Exercise brief – Taking the first line of the listing as the start and the line containing "Given: Clear cache via 清除缓存 trash button" as the end, reproduce everything in between exactly, both ends included.

Top of Material provided

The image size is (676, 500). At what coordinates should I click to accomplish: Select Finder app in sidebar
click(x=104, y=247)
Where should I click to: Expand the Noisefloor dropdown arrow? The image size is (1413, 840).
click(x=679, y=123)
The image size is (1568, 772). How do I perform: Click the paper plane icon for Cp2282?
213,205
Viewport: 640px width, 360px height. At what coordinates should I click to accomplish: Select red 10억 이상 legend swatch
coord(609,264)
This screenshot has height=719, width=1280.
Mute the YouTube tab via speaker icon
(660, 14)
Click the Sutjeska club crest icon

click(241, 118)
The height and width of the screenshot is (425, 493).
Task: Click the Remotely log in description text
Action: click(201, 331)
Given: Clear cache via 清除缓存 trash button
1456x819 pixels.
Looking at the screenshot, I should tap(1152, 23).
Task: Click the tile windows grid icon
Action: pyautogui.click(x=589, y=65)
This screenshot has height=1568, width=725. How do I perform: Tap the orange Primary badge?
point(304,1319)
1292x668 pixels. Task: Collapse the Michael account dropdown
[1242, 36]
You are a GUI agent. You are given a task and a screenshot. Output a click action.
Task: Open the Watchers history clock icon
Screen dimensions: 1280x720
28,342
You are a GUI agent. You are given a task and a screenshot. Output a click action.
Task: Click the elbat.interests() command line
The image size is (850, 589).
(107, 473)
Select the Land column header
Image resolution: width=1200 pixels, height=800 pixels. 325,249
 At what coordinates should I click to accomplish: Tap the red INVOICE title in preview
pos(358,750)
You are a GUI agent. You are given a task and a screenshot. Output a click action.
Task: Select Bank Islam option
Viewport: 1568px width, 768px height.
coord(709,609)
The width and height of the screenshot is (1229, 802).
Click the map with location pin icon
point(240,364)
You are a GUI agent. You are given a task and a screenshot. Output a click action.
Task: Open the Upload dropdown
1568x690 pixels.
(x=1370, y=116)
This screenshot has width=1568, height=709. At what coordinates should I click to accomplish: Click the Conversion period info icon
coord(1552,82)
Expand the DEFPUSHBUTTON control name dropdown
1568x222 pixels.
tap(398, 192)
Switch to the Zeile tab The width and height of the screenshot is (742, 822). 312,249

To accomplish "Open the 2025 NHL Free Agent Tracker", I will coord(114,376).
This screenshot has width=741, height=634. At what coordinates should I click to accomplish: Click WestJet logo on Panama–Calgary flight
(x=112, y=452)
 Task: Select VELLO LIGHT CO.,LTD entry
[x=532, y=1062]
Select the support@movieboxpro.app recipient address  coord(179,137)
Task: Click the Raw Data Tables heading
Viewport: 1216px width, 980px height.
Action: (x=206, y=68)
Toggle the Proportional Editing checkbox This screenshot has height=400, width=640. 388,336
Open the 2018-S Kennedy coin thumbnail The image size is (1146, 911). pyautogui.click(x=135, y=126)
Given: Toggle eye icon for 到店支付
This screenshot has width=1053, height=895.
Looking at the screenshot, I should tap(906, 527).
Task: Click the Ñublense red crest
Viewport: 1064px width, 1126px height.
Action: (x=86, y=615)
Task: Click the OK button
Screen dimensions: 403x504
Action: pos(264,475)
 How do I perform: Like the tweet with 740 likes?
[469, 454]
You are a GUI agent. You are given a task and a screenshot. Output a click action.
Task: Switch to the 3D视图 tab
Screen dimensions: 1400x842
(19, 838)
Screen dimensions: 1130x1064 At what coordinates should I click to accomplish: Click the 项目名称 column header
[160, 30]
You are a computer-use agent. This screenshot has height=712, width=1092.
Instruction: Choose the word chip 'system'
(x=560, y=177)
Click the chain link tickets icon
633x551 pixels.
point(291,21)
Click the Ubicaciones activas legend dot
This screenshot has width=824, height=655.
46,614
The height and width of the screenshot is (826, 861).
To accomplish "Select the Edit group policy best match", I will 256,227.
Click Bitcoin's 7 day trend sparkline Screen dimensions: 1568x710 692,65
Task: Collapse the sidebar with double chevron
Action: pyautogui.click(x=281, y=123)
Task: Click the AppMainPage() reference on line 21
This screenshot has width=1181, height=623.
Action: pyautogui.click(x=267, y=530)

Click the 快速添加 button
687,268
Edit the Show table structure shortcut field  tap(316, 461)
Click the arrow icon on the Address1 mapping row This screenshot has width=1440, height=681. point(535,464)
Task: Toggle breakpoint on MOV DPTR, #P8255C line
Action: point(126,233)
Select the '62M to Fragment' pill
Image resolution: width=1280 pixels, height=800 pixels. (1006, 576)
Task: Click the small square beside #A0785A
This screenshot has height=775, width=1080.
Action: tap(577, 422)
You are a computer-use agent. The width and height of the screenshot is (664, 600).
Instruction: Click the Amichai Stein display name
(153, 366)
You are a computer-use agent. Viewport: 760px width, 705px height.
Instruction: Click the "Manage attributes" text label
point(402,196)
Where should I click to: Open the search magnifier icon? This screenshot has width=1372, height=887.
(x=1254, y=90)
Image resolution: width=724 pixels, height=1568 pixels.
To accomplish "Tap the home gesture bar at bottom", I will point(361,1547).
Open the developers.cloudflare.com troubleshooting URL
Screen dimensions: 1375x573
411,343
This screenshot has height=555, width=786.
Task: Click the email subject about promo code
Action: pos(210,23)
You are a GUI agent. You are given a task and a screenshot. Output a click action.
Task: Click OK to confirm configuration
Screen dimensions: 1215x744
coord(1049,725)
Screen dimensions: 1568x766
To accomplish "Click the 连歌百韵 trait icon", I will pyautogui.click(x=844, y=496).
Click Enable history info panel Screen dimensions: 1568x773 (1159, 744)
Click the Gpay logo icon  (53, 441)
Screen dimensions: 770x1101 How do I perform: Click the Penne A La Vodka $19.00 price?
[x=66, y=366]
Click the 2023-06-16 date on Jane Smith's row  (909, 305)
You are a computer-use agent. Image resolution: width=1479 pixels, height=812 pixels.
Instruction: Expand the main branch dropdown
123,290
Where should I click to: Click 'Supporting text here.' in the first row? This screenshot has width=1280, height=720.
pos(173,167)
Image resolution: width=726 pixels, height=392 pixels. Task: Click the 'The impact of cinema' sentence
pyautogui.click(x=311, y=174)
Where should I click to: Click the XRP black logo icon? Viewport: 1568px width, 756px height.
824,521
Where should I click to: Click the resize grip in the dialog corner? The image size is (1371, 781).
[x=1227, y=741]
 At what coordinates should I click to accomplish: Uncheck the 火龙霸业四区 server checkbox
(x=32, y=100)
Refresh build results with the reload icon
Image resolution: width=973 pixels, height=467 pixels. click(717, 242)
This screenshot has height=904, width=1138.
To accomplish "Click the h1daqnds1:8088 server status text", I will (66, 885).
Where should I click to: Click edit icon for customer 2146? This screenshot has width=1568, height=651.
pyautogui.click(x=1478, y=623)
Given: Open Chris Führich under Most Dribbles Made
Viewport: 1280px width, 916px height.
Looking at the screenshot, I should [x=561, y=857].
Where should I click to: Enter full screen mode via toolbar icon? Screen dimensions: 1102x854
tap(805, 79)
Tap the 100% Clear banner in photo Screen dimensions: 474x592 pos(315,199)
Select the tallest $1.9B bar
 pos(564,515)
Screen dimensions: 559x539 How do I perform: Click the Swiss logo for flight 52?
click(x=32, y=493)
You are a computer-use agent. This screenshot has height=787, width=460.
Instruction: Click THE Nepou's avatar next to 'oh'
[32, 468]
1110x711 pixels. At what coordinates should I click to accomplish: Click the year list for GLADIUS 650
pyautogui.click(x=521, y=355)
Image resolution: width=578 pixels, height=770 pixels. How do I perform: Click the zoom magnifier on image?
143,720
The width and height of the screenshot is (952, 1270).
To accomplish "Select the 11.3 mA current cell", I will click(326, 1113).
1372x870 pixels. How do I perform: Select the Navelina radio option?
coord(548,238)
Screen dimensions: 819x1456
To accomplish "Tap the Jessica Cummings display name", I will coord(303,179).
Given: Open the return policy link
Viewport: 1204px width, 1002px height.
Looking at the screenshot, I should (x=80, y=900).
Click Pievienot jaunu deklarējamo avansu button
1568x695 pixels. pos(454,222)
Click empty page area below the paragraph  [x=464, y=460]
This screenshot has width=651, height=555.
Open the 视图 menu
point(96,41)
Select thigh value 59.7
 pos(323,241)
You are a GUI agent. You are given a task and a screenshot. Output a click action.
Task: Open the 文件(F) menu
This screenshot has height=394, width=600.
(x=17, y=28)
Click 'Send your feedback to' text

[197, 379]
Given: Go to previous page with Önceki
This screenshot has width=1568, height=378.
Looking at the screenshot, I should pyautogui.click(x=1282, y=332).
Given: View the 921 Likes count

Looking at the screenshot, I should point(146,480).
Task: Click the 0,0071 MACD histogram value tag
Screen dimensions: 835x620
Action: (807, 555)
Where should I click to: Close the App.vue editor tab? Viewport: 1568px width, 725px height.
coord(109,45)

Bottom of Material provided

Output for this exercise –
The image size is (676, 500). At what coordinates should I click to accomplish: Select Finder app in sidebar
click(x=104, y=247)
Where should I click to: Expand the Noisefloor dropdown arrow? The image size is (1413, 840).
click(x=679, y=123)
The image size is (1568, 772). How do I perform: Click the paper plane icon for Cp2282?
213,205
Viewport: 640px width, 360px height. At what coordinates should I click to accomplish: Select red 10억 이상 legend swatch
coord(609,264)
This screenshot has height=719, width=1280.
Mute the YouTube tab via speaker icon
(660, 14)
Click the Sutjeska club crest icon

click(241, 118)
The height and width of the screenshot is (425, 493).
Task: Click the Remotely log in description text
Action: click(201, 331)
Given: Clear cache via 清除缓存 trash button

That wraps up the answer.